# Battle of the neighbourhoods

In this capstone project for the IBM Professional Certificate in Data Science (via [Coursera](www.coursera.org)), we have to leverage webscraping, Foursquare data (venues around a given location), and machine learning to solve a problem of our choosing. 

## Clustering European cities

### Background

The problem that I have chosen to investigate is: how similar are European cities? Which cities are similar? Which are dissimilar? On what grounds are they similar/dissimilar? If you were interested in moving but didn't know where to, how would you decide which cities made the shortlist? 
<br><br> 
Supposing you are interested in moving to a(nother) European city, you might be interested in first having an overview of what sorts of amenities and venues different cities have. This would be very useful information to have. Perhaps you are interested in knowing which cities are big on nature or have a good LGBT scene or have lots of diverse restaurants.
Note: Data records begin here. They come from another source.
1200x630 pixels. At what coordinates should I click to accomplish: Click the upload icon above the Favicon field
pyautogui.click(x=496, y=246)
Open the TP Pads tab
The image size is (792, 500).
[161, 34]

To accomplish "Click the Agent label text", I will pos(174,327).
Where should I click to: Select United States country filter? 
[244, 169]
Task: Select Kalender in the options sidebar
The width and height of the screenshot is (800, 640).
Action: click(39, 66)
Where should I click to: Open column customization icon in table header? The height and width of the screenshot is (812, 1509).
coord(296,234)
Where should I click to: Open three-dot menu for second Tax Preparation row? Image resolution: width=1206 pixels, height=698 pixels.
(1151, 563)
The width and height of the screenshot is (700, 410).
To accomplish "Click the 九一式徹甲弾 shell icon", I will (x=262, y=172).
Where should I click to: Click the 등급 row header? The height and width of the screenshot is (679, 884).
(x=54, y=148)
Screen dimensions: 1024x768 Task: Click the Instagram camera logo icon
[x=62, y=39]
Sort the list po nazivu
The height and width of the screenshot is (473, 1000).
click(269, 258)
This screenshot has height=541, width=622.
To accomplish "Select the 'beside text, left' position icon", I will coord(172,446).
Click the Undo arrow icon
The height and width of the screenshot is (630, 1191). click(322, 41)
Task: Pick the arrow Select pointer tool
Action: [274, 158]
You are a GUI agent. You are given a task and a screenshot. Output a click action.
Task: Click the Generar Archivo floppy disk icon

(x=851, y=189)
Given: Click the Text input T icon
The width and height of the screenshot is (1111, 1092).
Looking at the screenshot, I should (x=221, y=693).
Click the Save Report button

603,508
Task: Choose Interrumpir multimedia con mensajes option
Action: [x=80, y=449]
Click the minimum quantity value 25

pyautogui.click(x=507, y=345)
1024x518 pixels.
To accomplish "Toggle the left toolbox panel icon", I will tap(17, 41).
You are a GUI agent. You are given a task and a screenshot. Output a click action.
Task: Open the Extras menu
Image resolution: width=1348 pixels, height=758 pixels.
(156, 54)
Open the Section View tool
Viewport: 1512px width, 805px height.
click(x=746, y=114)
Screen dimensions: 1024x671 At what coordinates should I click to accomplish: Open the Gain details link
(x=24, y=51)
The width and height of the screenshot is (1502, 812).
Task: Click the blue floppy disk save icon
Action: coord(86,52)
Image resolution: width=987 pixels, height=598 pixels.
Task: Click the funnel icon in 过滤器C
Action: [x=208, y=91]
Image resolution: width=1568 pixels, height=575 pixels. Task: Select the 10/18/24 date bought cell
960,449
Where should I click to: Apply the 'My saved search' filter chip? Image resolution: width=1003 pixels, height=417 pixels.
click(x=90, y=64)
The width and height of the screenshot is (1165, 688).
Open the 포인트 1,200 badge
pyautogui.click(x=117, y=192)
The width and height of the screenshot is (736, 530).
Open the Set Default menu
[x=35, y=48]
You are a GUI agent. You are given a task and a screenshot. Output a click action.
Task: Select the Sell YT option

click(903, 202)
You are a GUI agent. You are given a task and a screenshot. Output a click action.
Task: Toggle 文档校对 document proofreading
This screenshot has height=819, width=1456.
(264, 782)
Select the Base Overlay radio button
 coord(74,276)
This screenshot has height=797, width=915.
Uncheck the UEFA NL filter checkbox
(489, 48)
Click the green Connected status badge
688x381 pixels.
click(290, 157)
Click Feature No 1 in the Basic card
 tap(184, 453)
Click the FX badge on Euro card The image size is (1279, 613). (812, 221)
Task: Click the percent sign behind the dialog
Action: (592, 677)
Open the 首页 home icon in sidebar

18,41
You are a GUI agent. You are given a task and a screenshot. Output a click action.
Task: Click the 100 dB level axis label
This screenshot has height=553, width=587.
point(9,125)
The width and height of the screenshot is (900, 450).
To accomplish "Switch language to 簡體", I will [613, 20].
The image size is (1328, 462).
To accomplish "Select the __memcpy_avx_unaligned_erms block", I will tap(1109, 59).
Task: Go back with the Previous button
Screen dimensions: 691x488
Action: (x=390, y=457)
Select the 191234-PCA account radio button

Or perhaps you have already lived in Paris and are interested in seeing which other European cities are similar so you can move to a similar city you're likely to love (or avoid them completely if you hated living in Paris). You might also be interested in seeing if Paris is similar to other cities in France or if it is more similar to cities in other countries. 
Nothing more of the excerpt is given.